Muhammad Ummar
Muhammad Ummar

Reputation: 3631

Azure Solution for Remote monitoring

I have build a test application for some demo purposes which is based on IoT and Industry 4.0 concept. Following are important points.

  1. I have build a background application on Windows IoT (on Raspberry Pi 3) to collect sensors data and push to MS Azure cloud. There could be many simultaneous IoT devices.
  2. On Azure side IoT Hub receives device to cloud messages.
  3. Then Data is passed to stream analytics job which passes on the data to Event hub.
  4. Event hub has 2 consumer groups in my configuration, which both are used by Azure web app.
  5. Default Consumer group is used by WebJob to store historical data, while Custom consumer group named as Consumer group 1 in image is used by MVC 5 app.
  6. MVC 5 app uses SignalR to pass on data to connected user to update dashboard.
  7. For demo purpose this scenario seems to be working fine, where we have 5 or 10 simultaneous connection to cloud webapp.

Following is the Architecture diagram of setup

IoT solution Architecture diagram

Problem

Now for real scenarios there could be many simultaneous users to cloud application and there is the point when cloud comes into play, and it can horizontally scale-up the webapp to many instances, It could create problem while directly reading events from Event Hub in that case and not all web-app instances will receive all events Which is wrong, and I think this is the reason in MS Azure remote monitoring Architecture diagram, that webapp is not reading messages from Event Hub directly.

Question

What could be best/qucik changes to above architecture to resolve the problem and still show realtime events to clients?

Upvotes: 1

Views: 679

Answers (1)

Rita Han
Rita Han

Reputation: 9720

Reading event data directly from event hub is limited by these quotas and limits.

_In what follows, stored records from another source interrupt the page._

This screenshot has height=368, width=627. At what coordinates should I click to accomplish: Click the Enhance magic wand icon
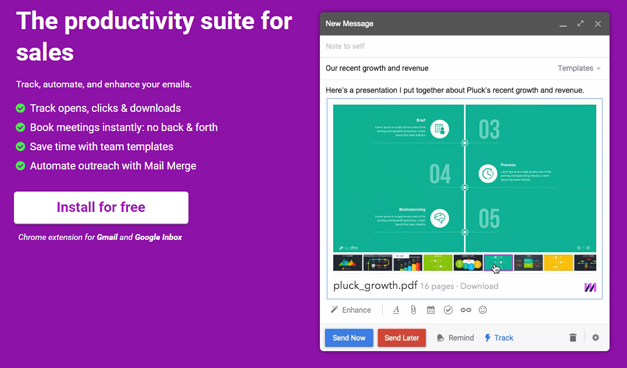(x=334, y=310)
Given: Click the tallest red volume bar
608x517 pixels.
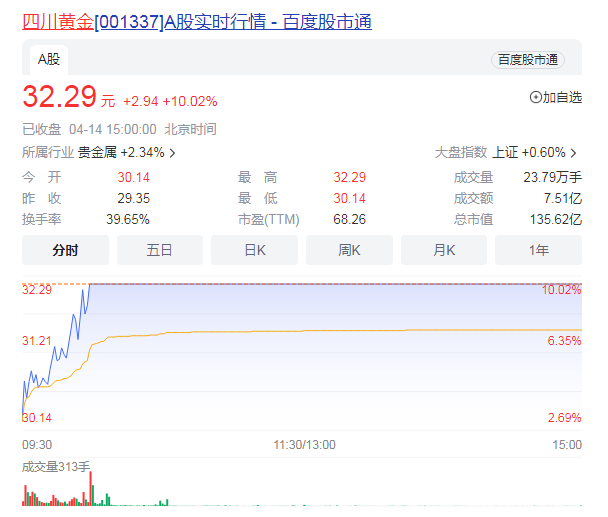Looking at the screenshot, I should pyautogui.click(x=91, y=489).
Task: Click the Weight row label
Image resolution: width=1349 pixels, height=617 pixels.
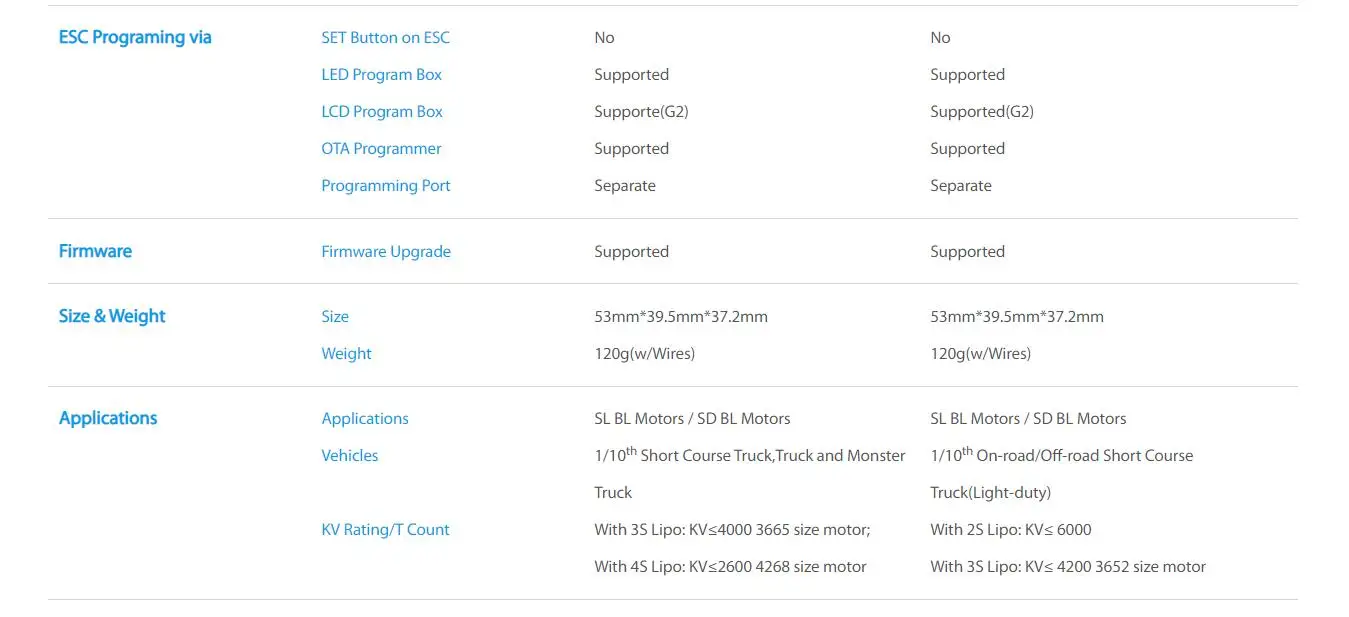Action: (x=346, y=354)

Maximum number of partitions per Event Hub is 32.

Note that a single partition within a consumer group cannot have more than 5 concurrent readers connected at any time.

So, for example, if you have one event hub, there are 32*5 concurrent readers supported at most.

If you have many more simultaneous users(>32*5) you need increase the number of event hub.

It could create problem while directly reading events from Event Hub in that case and not all web-app instances will receive all events...

There some possible reasons:

  1. If one or more readers disconnect due to Epoch setting.
  2. If you don't specify a partition key when publishing an event, a round robin assignment is used. Then receive from a specified partition will lose other partitions' event data.

I test the scenario that five simultaneous readers receive event from one partition. No events loss.

Hope this is helpful for you. If there is any concern, please feel free to let me know.